In this case, not surprisingly, the suggestion is “privatization” via corporate management. This suggestion fits with a larger elite trend we have documented that is intended to considerably enhance corporate power around the world. That’s what TPP and the other corporate “free trade” deals are actually intended to do, reinforce corporate control.

This is all what we call “directed history.” Problems are manufactured; elite memes are floated and then eventually, somehow, “solutions” converge and are implemented.

But huge corporations are not be “better suited” to the task of managing immigration. There is only one truly clear and fair solution to immigration:

Allow the marketplace to function.

It is not a hard to do. Get rid of public property that partakes of the “tragedy of the commons.” Allow individuals to own property anywhere and everywhere. Thus, eventually, the entire land mass is “owned.”

Once ownership is ubiquitous, immigration will be controlled via this ownership. Private property makes everything simpler. Maybe that’s why so many politicians seem to abhor it.

Of course this is a ludicrously libertarian concept. But no … this the way that millions of Australia aborigines apparently managed the land for tens of thousands of years. Land was rigorously divided and owned.  Elaborate rituals enforced ownership.

Some of the same solutions developed in the “new world” as well, probably, perhaps because of aboriginal antecedents. It is increasingly suggested by some observers of AmerIndian culture, for instance, that decisions were taken (especially among the midwest plains-tribes) to forego the storage of food in favor of day-to-day food gathering. In such cases sociopolitical structures were regularly shattered and forms of freedom preserved.

Today’s sociopolitical and economic organization is a farcical tragedy in almost every way. People are so confused about their lives and times that they think it is right for a handful of “others” to control the volume and value of money (central banks). They think tribal solutions to justice and property are simplistic and naive even though they worked well for millennia.

Somehow, the notion has taken hold that something called “government” ought to control land (and the justice system) and that a group of strangers should have the right to welcome others onto property they do not own. This is supposedly correct because the land be owned by the “public” – which is the negation of ownership.

Someday, freedom-oriented solutions will again be seen as the solution to social, political and economic problems. Instead of putting vast regulatory apparatuses into place, people will themselves seek to control their lives and destinies – either individually or via modest-sized tribal entities (or perhaps via part-time representative colloquies).
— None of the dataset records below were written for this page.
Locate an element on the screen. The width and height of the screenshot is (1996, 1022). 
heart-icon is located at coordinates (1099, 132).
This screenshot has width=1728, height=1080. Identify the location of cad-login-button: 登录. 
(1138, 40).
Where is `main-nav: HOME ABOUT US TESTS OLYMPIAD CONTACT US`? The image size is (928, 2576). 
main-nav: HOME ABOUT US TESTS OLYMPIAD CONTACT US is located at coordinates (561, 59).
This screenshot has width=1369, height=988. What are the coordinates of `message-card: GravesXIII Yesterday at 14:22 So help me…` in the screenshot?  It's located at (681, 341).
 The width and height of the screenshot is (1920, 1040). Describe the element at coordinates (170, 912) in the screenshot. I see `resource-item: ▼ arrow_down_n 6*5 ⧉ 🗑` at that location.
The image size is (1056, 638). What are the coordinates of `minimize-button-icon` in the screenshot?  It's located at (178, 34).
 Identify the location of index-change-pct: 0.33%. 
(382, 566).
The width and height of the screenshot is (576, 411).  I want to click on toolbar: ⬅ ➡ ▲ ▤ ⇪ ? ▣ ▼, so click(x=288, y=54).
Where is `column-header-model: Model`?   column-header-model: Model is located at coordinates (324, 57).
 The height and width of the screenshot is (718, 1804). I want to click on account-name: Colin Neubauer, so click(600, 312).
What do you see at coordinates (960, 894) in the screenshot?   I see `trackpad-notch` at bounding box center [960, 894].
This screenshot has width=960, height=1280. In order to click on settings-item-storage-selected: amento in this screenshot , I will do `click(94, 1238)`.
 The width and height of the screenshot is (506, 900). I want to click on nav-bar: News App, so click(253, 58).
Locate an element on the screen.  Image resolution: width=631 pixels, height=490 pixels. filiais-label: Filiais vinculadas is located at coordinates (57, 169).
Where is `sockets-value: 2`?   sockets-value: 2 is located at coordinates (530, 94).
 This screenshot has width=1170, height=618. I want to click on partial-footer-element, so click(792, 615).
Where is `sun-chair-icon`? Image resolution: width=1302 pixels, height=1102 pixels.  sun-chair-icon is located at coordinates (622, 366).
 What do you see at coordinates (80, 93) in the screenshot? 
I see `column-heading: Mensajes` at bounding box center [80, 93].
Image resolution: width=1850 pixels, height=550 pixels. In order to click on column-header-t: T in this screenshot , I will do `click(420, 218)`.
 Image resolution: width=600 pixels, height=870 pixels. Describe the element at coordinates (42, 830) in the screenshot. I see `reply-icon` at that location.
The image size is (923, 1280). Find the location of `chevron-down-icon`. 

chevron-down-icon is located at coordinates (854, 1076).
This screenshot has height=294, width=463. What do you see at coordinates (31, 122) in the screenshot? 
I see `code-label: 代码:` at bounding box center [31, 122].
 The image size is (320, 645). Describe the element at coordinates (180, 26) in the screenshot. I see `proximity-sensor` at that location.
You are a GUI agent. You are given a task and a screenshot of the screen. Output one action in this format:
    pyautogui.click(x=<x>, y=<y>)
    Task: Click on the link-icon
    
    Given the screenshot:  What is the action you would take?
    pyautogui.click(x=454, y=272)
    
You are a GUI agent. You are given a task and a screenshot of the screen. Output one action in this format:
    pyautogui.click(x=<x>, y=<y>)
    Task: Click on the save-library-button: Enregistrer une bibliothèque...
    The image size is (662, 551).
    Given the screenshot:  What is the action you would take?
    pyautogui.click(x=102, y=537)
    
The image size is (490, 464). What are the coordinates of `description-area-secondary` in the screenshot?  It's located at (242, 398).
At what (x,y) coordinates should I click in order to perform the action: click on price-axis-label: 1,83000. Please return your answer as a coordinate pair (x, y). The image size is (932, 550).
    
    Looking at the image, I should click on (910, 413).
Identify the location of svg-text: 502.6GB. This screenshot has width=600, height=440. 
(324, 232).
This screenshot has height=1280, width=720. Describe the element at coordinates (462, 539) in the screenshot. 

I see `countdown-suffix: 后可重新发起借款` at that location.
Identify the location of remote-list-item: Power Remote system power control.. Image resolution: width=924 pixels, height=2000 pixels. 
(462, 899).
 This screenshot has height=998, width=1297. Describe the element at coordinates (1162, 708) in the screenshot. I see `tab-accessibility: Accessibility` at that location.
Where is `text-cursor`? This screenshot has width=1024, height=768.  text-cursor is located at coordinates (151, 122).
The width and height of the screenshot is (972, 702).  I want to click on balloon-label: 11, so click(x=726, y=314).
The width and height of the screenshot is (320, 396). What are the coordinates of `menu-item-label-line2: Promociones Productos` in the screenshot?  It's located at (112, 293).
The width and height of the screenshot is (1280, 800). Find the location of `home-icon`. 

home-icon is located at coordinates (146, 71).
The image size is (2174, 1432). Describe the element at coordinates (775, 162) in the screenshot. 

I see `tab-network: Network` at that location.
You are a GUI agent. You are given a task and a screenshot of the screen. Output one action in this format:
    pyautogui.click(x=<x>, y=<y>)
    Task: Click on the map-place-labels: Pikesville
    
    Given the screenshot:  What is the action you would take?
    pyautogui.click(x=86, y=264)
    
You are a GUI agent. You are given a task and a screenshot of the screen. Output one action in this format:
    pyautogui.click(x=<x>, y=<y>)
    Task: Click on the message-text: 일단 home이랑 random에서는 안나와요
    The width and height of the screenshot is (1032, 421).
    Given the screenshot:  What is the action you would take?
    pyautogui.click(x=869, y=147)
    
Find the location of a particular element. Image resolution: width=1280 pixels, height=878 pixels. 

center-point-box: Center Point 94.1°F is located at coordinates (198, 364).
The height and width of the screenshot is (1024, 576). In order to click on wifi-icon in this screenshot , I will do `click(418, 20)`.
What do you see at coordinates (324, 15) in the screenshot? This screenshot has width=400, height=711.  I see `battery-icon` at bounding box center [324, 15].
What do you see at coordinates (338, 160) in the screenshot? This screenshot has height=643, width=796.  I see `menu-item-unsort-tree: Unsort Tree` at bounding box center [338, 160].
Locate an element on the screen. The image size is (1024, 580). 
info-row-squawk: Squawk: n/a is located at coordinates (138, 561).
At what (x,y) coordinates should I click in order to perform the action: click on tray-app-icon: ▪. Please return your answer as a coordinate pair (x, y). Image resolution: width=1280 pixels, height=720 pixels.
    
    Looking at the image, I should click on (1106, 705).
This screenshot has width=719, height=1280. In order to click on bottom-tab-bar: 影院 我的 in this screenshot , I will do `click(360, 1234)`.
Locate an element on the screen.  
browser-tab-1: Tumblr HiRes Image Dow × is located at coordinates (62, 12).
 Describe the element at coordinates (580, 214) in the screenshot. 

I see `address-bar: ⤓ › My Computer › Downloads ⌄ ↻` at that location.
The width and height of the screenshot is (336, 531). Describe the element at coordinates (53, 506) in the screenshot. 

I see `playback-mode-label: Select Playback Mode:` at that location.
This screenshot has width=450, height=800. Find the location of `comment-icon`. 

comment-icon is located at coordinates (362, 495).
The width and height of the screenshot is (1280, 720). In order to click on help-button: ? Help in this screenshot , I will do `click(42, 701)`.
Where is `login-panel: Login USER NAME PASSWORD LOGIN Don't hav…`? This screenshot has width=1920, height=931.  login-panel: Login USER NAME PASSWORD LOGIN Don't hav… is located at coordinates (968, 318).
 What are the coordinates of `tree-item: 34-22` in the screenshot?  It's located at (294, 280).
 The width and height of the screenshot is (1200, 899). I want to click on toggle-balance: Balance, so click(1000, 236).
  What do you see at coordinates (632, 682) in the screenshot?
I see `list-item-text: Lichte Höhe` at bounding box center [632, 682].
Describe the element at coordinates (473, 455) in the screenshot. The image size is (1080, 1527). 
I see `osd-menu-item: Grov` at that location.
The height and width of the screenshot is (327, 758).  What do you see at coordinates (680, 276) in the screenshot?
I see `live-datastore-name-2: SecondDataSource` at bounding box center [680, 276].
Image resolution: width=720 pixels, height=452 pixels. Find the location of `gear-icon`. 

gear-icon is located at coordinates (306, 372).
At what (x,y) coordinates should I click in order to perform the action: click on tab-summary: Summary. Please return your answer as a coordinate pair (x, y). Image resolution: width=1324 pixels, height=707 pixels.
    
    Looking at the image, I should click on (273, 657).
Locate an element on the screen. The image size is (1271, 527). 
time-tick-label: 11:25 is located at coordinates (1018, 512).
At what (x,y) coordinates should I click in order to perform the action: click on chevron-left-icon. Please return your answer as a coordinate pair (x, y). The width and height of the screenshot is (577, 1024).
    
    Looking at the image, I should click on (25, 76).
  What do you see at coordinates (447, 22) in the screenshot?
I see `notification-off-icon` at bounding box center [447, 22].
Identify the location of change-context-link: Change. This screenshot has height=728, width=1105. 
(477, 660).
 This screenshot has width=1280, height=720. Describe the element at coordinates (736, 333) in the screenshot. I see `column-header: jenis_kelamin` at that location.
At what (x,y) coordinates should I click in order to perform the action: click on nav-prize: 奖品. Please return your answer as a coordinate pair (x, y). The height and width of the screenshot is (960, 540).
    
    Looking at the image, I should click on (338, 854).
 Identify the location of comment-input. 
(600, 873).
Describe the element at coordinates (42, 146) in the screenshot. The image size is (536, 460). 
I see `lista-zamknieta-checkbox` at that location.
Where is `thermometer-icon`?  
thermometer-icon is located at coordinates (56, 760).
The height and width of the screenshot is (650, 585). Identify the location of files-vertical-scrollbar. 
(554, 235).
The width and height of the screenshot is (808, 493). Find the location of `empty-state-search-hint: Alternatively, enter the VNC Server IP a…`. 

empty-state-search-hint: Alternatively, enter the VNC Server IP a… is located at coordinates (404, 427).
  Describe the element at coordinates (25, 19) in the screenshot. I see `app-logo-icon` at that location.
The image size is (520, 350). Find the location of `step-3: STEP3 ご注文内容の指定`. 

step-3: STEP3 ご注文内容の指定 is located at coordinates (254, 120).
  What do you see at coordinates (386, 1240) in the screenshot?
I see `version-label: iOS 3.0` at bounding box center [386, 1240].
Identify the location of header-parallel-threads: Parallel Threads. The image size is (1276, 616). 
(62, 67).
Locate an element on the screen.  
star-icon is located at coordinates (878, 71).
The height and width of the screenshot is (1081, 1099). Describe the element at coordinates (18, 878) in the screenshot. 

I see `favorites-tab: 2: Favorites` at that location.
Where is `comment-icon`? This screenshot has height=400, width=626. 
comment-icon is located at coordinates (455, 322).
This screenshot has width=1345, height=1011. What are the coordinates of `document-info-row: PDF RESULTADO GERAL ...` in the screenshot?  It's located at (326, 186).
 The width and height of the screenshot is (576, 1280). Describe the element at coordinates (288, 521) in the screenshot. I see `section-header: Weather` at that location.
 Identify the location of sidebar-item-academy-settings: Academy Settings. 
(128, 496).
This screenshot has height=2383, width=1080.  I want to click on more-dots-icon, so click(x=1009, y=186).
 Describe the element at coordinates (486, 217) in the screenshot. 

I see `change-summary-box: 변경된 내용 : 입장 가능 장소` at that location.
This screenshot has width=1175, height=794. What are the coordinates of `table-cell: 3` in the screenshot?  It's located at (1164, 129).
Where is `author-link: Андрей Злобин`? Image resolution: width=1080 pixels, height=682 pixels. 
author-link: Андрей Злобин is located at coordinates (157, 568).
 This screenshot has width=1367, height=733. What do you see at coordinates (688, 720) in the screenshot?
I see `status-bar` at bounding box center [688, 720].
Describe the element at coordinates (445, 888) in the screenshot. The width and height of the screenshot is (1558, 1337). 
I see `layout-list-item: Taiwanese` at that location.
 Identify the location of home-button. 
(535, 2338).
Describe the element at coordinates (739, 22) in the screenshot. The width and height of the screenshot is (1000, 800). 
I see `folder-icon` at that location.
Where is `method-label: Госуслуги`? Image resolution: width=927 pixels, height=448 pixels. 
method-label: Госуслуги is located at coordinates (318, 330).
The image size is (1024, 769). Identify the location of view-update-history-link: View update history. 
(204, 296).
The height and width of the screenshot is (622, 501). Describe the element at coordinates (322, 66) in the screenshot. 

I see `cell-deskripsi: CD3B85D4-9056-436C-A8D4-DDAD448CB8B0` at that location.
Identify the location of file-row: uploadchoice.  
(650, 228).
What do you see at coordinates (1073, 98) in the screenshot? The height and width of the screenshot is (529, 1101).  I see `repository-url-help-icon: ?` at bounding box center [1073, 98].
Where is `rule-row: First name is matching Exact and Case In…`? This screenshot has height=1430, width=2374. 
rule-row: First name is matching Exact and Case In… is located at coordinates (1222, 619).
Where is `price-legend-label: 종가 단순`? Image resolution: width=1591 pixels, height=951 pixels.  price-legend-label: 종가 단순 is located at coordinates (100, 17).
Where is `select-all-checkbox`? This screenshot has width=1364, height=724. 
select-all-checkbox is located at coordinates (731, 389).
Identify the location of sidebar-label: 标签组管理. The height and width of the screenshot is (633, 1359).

If they have problems, they will adjudicate them privately or hire a third-parties to do so. They will create and utilize their own money, with or without interest as they choose.

In some Pacific islands, for instance, “money” consisted of gigantic stones and people calculated their ownership of the stone and kept track. Even if the stones were transported and sank into the sea, people continued their calculations, which were more important than the physical presence of a rock.

Libertarianism (as well as forms of tribal republicanism) of a sort functioned well for millions around the world for thousands of years. Yet today it is seen as simplistic and the desired and necessary solution is that a handful of connected individuals (masquerading as strangers to one another) take charge of every decision, large and small, that used to be reserved to the individual or tribal group.

Anarchy, which is merely the absence of this prevailing, sociopathic control, is seen as something to be feared.  And to suggest freedom and ownership as a tool to break down the prevailing and increasingly genocidal orthodoxy will usually provide baffling moments of vague embarrassment.

Conclusion: There are proven solutions to almost problem ailing modern societies. What we have today is so evil on so many fronts that it is hard to believe it is anything but purposefully malevolent.